Remote connectivity is changing just about every aspect of the world as we know it. Entire companies are switching to a WFH model, schools are going hybrid, and live entertainment is moving to Zoom. Even hospitals are getting into the video conferencing game, expanding the reach of quality health care to include before unreached segments of the global population with what’s known as telemedicine.
While you’ve probably heard the term telemedicine bandied about in the media and online, there’s a lot to unpack when it comes to understanding what exactly it is. So, let’s start unpacking!
Telemedicine: What Is It?
A quick Google search will yield many definitions of telemedicine. We’re going to cut through the noise and take you right to the World Health Organization’s definition:
“The delivery of health care services, where distance is a critical factor, by all health care professionals using information and communication technologies for the exchange of valid information for diagnosis, treatment and prevention of disease and injuries, research and evaluation, and for the continuing education of health care providers, all in the interests of advancing the health of individuals and their communities.”
In plainer terms, telemedicine takes place when physicians diagnose and treat patients who can’t be physically present or when technology is used to advance medical knowledge.

——————

* EXERCISES TO COMPLETE
A - The first paragraph of the telemedicine text names groups that remote connectivity is changing. List each one.
B - Reproduce the telemedicine text word for word, starting at "Telemedicine: What Is" and ending at "advance medical knowledge.".

* DATA SEGMENT
——————

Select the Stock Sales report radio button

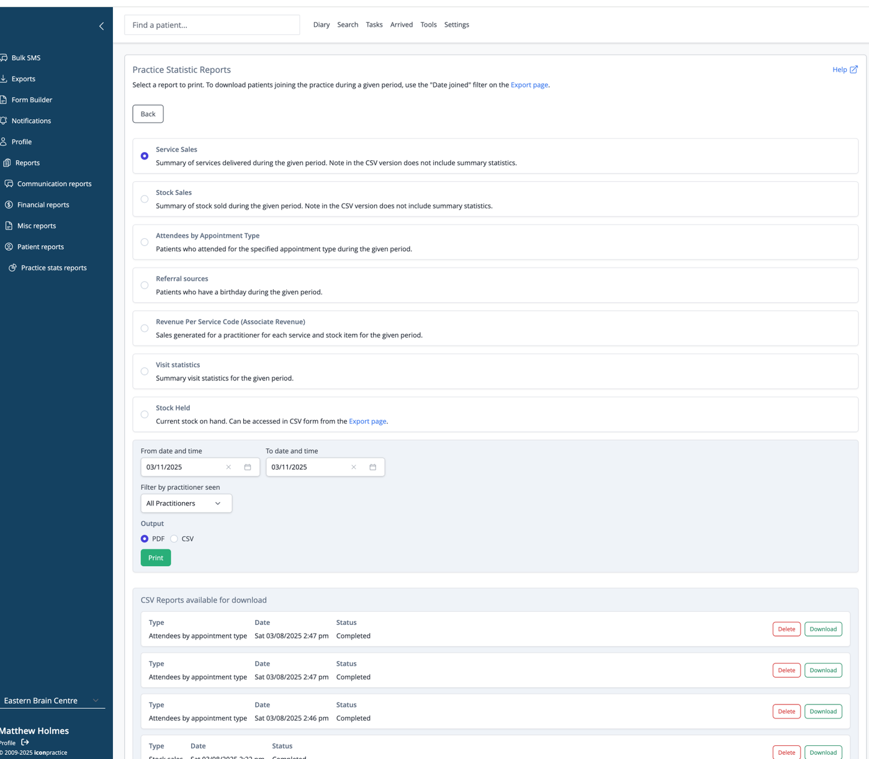click(145, 199)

——————

* ANSWERS BELOW
A -
- Companies
- Schools
- Live entertainment
- Hospitals

B -
Telemedicine: What Is It?
A quick Google search will yield many definitions of telemedicine. We’re going to cut through the noise and take you right to the World Health Organization’s definition:
“The delivery of health care services, where distance is a critical factor, by all health care professionals using information and communication technologies for the exchange of valid information for diagnosis, treatment and prevention of disease and injuries, research and evaluation, and for the continuing education of health care providers, all in the interests of advancing the health of individuals and their communities.”
In plainer terms, telemedicine takes place when physicians diagnose and treat patients who can’t be physically present or when technology is used to advance medical knowledge.